Member of the Connecticut House of Representatives from the 130th district
- In office 2009 – March 15, 2019
- Preceded by: Felipe Reinoso
- Succeeded by: Antonio Felipe

Personal details
- Born: April 22, 1973 Camden, New Jersey, U.S.
- Died: March 15, 2019 (aged 45) Bridgeport, Connecticut, U.S.
- Party: Democratic
- Relatives: Americo Santiago (father)
- Alma mater: Gibbs College

= Ezequiel Santiago =

American politician (1973–2019)

Ezequiel Santiago (April 22, 1973 – March 15, 2019) was an American politician.

== Early life ==
Santiago was born in Camden, New Jersey. He moved with his family to Bridgeport, Connecticut. Santiago worked on the political campaigns of his father Americo Santiago and stepfather Mitch Robles. His father also served in the Connecticut General Assembly. Ezequiel Santiago served on the Bridgeport City Council until 2008, when he ran for the open seat in the 130th district of the Connecticut House of Representatives. Santiago took office as a member of the Democratic Party in 2009, succeeding Felipe Reinoso.

== Sudden Death ==
Ezequiel Santiago, a Democratic State Representative for Connecticut’s 130th District, died at 45 due to a heart attack. Santiago, known for his dedication to Bridgeport, served as a City Councilman and State Representative for over a decade. In 2019, he was elected to lead Bridgeport’s legislative delegation and was also involved with the Conservation Corps and the Public Facilities Department.

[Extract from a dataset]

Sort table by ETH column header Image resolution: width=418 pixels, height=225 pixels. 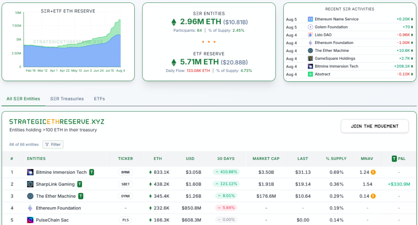158,159
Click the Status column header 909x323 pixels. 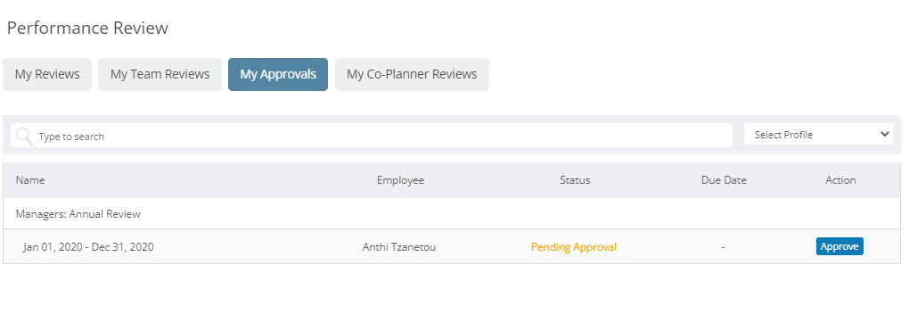[575, 180]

Governor Ned Lamont ordered flags to fly at half-staff in Santiago's honor, praising his commitment to public service and his community. Santiago, who was remembered for his thoughtful and effective approach, made significant contributions, including supporting the Steelpointe Harbor redevelopment.

State Representative Chris Rosario expressed deep sadness, noting Santiago’s unexpected death and his impact as a mentor and friend. Santiago was active in various legislative roles, including chairing the Banking Committee and serving on Appropriations and Commerce. His early political career included volunteer work for his father’s campaigns and various local positions.